-- begin PROVIDED DATA --
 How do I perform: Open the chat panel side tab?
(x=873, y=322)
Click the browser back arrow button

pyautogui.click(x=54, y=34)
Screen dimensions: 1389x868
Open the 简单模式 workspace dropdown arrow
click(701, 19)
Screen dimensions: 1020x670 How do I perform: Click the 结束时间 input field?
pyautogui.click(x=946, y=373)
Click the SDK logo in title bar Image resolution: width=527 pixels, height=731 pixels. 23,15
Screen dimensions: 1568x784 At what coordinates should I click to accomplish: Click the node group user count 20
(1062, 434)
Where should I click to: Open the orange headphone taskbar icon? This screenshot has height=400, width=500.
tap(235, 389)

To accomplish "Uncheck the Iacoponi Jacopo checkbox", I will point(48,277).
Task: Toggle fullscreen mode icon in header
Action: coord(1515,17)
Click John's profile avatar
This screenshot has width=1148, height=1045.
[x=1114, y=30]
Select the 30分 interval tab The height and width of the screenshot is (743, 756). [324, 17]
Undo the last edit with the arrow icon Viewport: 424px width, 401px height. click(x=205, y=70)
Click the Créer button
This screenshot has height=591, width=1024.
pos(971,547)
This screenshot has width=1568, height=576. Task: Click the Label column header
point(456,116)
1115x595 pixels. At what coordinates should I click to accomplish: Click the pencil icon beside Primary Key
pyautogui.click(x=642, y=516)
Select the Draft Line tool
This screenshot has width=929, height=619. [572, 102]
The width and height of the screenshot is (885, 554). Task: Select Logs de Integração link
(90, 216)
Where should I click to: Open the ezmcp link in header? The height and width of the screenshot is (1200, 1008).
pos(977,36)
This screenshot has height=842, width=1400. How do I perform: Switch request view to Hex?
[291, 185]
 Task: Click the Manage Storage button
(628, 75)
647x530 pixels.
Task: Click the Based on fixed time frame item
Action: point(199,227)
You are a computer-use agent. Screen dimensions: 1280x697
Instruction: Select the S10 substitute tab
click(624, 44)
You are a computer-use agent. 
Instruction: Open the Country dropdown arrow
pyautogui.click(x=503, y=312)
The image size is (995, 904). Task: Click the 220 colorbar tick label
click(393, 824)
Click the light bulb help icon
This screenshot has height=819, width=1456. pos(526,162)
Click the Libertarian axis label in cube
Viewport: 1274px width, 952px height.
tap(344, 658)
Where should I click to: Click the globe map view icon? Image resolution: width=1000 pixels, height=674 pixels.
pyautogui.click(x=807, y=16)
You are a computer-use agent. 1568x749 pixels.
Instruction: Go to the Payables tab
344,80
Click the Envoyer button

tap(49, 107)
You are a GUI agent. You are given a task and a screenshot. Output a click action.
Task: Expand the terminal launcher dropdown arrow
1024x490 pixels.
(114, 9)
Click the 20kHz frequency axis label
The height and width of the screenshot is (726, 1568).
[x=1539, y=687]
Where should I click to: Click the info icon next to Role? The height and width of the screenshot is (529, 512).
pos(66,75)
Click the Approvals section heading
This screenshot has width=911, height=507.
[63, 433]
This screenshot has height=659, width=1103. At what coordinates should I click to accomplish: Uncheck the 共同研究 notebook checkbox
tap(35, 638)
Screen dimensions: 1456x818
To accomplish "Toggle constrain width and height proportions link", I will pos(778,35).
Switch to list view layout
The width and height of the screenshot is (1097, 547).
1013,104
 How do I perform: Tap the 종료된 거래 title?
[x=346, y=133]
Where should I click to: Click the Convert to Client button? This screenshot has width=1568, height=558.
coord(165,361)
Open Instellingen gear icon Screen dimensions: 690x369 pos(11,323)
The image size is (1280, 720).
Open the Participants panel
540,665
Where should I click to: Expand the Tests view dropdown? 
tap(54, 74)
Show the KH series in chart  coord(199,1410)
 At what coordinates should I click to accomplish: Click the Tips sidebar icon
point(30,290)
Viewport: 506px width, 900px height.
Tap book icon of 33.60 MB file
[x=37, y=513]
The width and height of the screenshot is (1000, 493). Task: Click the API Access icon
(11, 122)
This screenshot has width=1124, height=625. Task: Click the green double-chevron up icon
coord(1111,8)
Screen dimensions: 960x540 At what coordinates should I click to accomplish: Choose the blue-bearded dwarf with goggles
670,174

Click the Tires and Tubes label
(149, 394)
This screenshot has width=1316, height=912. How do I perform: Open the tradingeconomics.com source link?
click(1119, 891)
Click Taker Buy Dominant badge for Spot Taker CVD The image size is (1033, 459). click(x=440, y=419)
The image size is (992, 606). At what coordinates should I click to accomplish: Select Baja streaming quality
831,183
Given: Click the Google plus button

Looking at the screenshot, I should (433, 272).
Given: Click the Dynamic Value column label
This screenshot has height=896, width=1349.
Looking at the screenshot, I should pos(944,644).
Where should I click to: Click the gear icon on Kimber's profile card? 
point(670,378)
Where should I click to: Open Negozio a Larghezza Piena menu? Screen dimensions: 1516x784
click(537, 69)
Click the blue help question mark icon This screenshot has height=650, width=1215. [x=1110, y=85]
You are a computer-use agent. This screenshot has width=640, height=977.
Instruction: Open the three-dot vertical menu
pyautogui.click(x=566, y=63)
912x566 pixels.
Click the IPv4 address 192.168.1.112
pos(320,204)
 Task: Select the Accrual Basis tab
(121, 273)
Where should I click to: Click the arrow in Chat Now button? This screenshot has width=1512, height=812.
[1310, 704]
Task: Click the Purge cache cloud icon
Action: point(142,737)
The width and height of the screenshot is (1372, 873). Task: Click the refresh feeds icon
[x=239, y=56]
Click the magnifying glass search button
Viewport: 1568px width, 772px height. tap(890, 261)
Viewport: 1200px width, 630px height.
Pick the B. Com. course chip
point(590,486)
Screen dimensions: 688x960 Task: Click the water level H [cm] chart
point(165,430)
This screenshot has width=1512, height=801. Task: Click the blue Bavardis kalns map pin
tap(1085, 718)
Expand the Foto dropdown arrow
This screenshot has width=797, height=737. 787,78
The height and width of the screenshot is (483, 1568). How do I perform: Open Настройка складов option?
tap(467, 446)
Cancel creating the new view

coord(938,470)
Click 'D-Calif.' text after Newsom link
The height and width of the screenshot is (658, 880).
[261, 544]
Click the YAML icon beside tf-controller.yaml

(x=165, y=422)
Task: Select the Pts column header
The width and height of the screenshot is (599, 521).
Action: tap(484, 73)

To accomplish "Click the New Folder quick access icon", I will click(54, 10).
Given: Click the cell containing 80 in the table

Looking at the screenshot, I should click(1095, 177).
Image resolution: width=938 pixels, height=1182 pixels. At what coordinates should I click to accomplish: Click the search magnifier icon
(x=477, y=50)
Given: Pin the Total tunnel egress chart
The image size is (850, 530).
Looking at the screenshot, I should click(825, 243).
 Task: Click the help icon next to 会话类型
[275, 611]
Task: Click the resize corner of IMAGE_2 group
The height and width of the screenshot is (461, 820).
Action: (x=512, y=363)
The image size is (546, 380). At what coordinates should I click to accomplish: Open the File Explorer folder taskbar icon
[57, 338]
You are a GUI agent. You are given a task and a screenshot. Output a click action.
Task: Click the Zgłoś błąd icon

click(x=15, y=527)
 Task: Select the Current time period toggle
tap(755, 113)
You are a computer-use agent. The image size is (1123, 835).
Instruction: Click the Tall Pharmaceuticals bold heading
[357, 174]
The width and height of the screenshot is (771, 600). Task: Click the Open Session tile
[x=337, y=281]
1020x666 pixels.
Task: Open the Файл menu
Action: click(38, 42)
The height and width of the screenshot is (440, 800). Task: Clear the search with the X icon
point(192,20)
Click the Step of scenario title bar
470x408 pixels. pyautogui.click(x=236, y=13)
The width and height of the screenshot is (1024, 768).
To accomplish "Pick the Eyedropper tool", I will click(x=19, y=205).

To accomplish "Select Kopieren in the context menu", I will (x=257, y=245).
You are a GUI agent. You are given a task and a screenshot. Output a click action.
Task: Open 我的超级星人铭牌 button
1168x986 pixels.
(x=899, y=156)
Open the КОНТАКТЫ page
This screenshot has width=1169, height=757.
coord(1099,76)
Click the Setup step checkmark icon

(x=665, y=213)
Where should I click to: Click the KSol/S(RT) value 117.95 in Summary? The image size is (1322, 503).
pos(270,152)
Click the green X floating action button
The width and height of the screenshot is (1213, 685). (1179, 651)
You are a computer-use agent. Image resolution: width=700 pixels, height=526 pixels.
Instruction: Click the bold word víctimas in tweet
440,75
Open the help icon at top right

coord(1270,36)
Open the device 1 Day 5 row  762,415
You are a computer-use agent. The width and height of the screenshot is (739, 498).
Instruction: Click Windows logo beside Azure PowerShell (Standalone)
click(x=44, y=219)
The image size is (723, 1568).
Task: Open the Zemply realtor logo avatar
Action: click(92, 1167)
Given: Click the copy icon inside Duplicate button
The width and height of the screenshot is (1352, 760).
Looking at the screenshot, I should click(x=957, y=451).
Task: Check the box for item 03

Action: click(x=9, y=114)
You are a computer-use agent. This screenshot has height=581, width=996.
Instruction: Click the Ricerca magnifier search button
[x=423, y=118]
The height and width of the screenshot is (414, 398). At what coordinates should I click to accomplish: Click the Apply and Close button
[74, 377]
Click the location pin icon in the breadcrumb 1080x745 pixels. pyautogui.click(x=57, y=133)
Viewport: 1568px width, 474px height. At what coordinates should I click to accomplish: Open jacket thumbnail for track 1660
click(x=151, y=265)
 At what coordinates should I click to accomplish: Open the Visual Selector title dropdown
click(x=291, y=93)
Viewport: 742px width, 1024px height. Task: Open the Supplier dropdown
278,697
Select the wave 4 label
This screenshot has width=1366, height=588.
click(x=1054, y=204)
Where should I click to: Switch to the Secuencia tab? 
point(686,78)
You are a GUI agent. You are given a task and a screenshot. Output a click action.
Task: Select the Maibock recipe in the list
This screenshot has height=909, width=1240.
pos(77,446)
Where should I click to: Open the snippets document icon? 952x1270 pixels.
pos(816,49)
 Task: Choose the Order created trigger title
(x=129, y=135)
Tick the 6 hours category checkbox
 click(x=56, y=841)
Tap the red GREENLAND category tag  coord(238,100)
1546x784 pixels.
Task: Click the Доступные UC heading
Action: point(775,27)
-- end PROVIDED DATA --
*WHAT NEEDS TO BE DONE:*
Copy out the data from the line containing "Where should I click to: Click the gear" through the line containing "pos(320,204)", requests included, and add -82 to every coordinate in the answers.

*SOLUTION TO THIS PROBLEM:*
Where should I click to: Click the gear icon on Kimber's profile card? 
point(588,296)
Where should I click to: Open Negozio a Larghezza Piena menu? Screen dimensions: 1516x784
click(455, -13)
Click the blue help question mark icon This screenshot has height=650, width=1215. [x=1028, y=3]
You are a computer-use agent. This screenshot has width=640, height=977.
Instruction: Open the three-dot vertical menu
pyautogui.click(x=484, y=-19)
912x566 pixels.
Click the IPv4 address 192.168.1.112
pos(238,122)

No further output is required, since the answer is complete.